According to data released by the N.C. Partnership for Children, the Down East Partnership for Children continues to improve the quality of child care in the two counties, and the percentage of those receiving subsidy and children with special needs receiving subsidy are in high quality child care settings. There was also an increase in the number of low-income children getting well child check-ups and accessing early intervention services. The number of young children who are obese decreased but shows that there is more work to do with those numbers hovering at or below the state average.
“Overall this is great news for the children of Nash and Edgecombe Counties, “ Down East Partnership for Children Executive Director Henrietta Zalkind said. “It shows that we are on the right track and making a difference in the quality of care and the health and well-being of young children. But we must add that we will not be able to continue to make these gains if the investment in our services is cut. We are currently facing a major reduction in services that will impact thousands of children and families and essentially every program the Down East Partnership for Children offers. We know that investing in early childhood education is a fiscally responsible way to reduce deficits and create surpluses in the short and long-term.”
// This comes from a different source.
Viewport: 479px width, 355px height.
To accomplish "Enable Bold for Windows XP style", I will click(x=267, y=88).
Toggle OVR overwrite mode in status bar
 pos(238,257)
The recently released data shows that more families with young children have access to, and are participating in, high quality child care programs and that more young children are getting the health services they need.
The number of children enrolled in high quality child care (programs with 4 or 5 stars) has increased dramatically since Smart Start began, reflecting a dramatic improvement in child care quality and an increase in the number of children enrolled in high quality programs. Currently, 73 percent of Nash children and 71 percent of Edgecombe children in child care are enrolled in the highest quality programs. In 1993, only 6 percent of Edgecombe children and 7 percent Nash children were in the highest quality care.
The children receiving a well-child exam increased to 77 percent last year, up from 71 percent in 2003 for both counties.
The percentage of children who are obese decreased to 13.8 percent in Edgecombe County and remained about the same in Nash County but still points to a higher percentage than desired. The Down East Partnership for Children has recently focused efforts to improve childhood obesity through a new Shape N.C. grant and through the Healthy Kids Collaborative.
“Nash and Edgecombe’s future prosperity depends on how we strengthen and build our communities today,” Zalkind said. “Science tells us that children’s early experiences can create a strong or weak foundation for all future learning, behavior and health. We must provide quality early education experiences and access to health care from the beginning. Quality early care is a critical ingredient in our community’s economic competitiveness.”
The data released in this report is part of N.C. Partnership for Children’s annual assessment of Smart Start progress. Down East Partnership for Children administers Smart Start in Nash and Edgecombe Counties. Smart Start is North Carolina’s early childhood leadership network dedicated to assuring that every child reaches his or her potential and is prepared for success in a globally competitive world. For more information, visit www.ncsmartstart.org.
The Down East Partnership for Children is a nonprofit organization founded in 1993 by citizens concerned about education and economic development of Nash and Edgecombe Counties. It provides a model of services focused on prevention and intervention targeting young children ages birth to 8. It leverages investments from local, state and national partners to launch every child as a healthy, lifelong learner by the end of the 3rd grade.